In this work, our focus is on creating agents that can generalize across population-varying MGs.
Instead of learning a unimodal policy, each agent learns a policy set comprising effective strategies across a variety of games.
- Score: 12.170248966278281
- License: http://arxiv.org/licenses/nonexclusive-distrib/1.0/
- Abstract: In multi-agent reinforcement learning, the behaviors that agents learn in a
single Markov Game (MG) are typically confined to the given agent number. Every
single MG induced by varying the population may possess distinct optimal joint
strategies and game-specific knowledge, which are modeled independently in
modern multi-agent reinforcement learning algorithms. In this work, our focus
is on creating agents that can generalize across population-varying MGs.

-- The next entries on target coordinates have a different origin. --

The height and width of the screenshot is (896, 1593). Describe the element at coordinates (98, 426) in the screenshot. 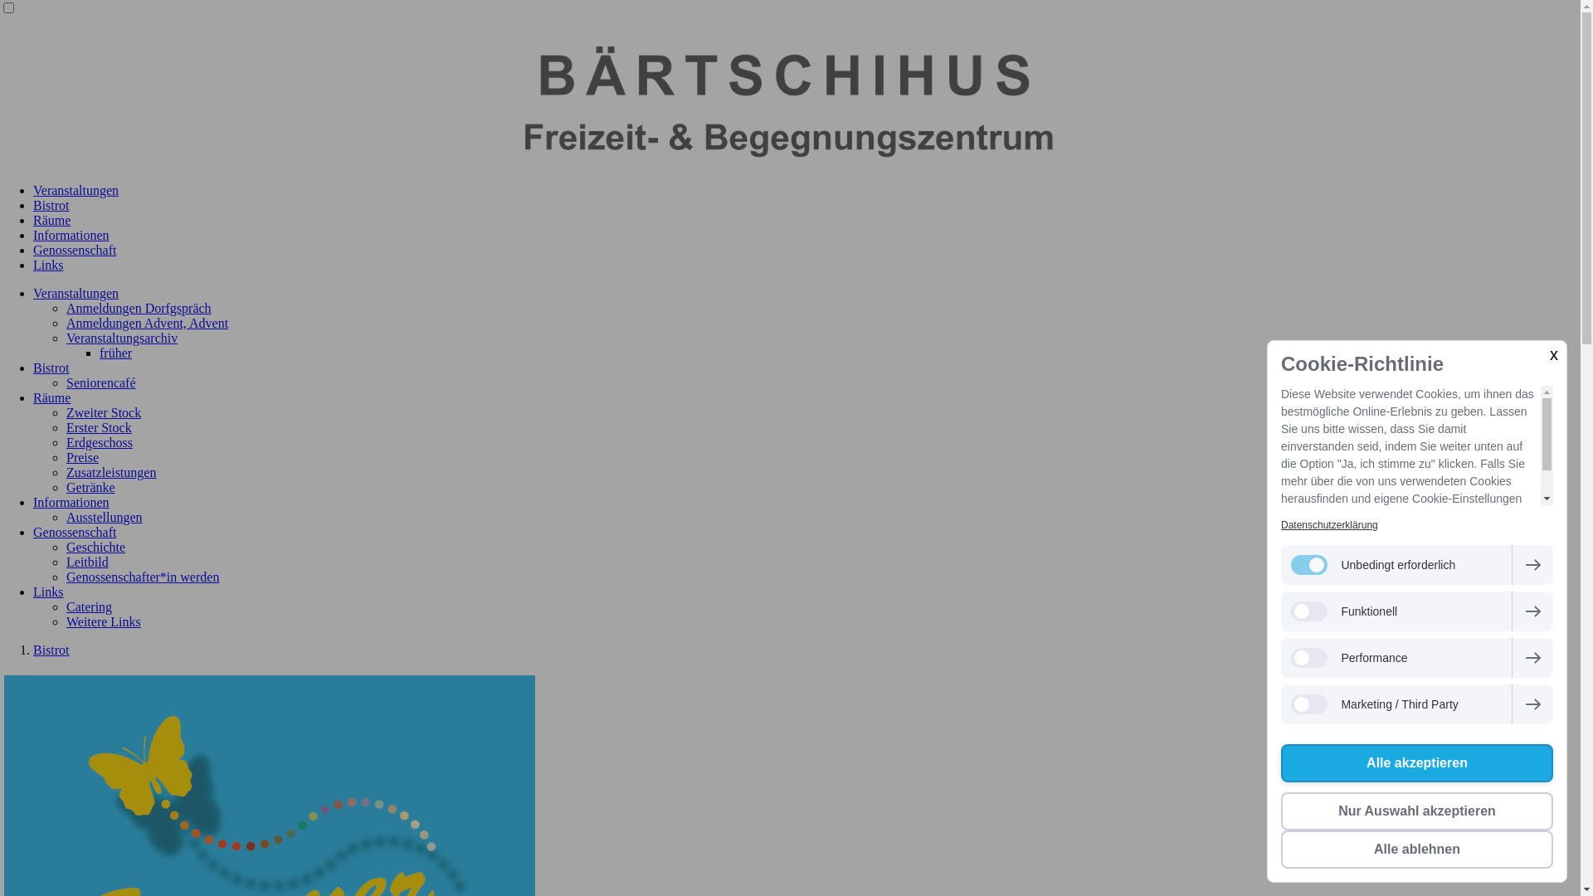

I see `'Erster Stock'` at that location.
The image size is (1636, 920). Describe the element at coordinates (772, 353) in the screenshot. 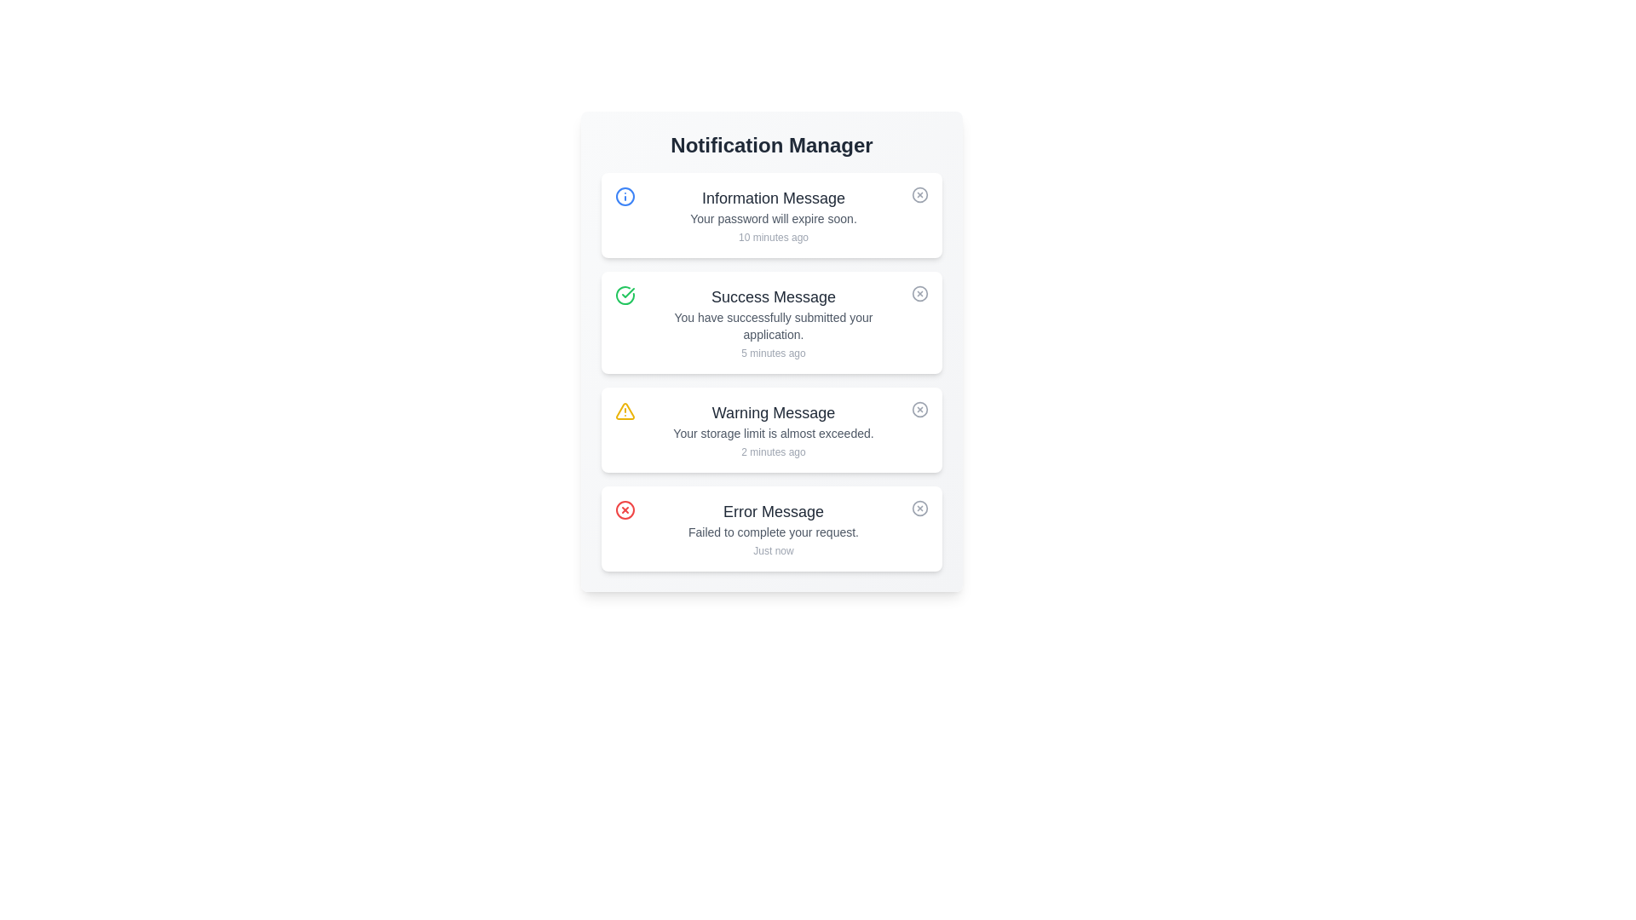

I see `the timestamp text label indicating '5 minutes ago' within the 'Success Message' notification card, which is styled in a small font and gray color, located at the bottom section below the main message` at that location.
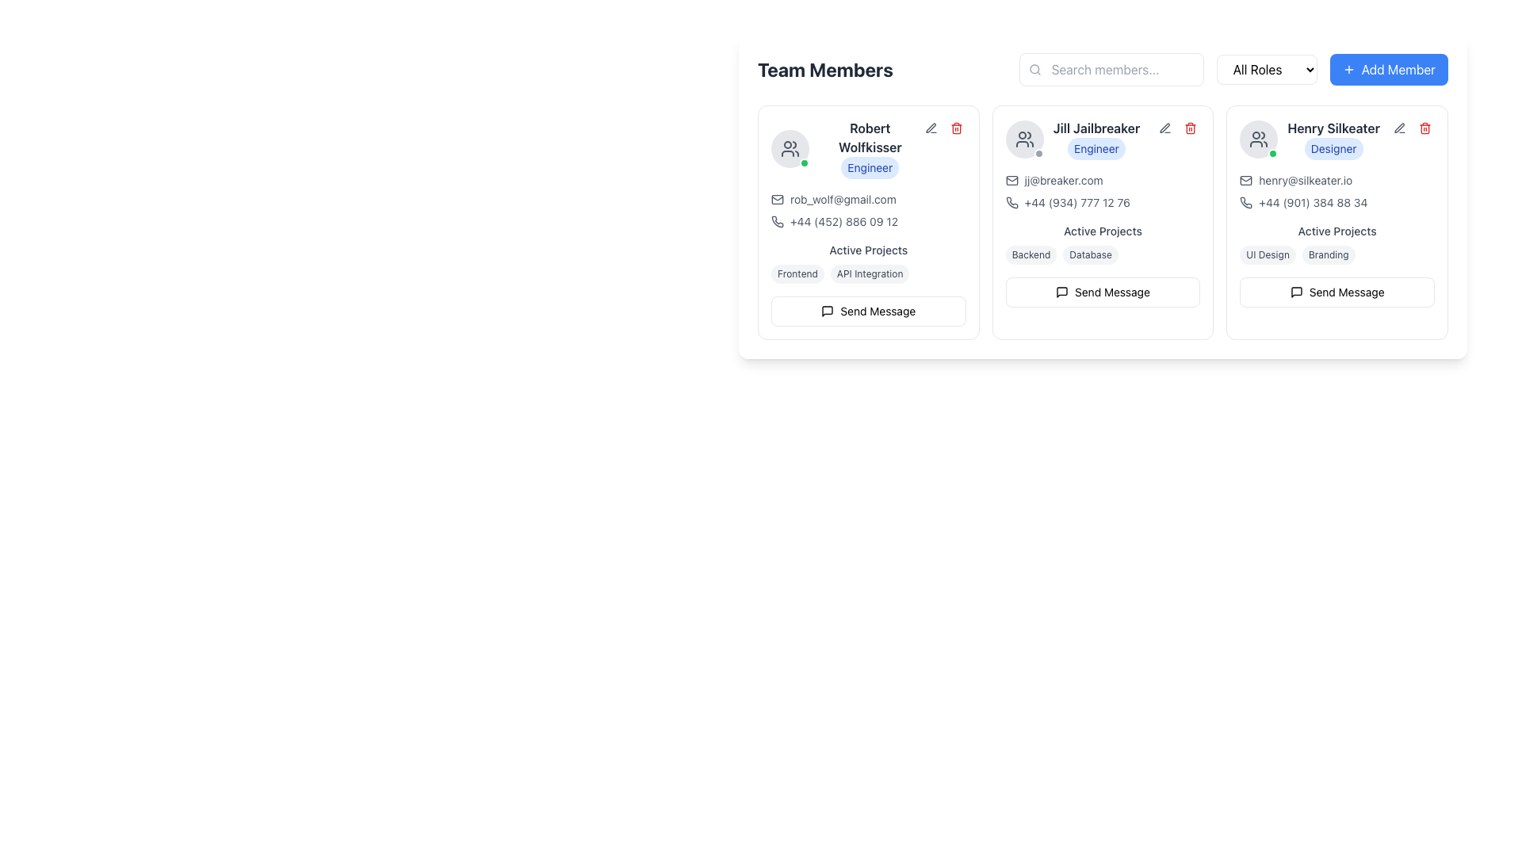  I want to click on the first badge in the horizontally arranged group of two badges within the 'Active Projects' section of the second card, which indicates involvement in 'Backend' projects, so click(1031, 254).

Instead of learning a unimodal policy, each agent learns a policy set
comprising effective strategies across a variety of games. To achieve this, we
propose Meta Representations for Agents (MRA) that explicitly models the
game-common and game-specific strategic knowledge. By representing the policy
sets with multi-modal latent policies, the game-common strategic knowledge and
diverse strategic modes are discovered through an iterative optimization
procedure. We prove that by approximately maximizing the resulting constrained
mutual information objective, the policies can reach Nash Equilibrium in every
evaluation MG when the latent space is sufficiently large. When deploying MRA
in practical settings with limited latent space sizes, fast adaptation can be
achieved by leveraging the first-order gradient information. Extensive
experiments demonstrate the effectiveness of MRA in improving training
performance and generalization ability in challenging evaluation games.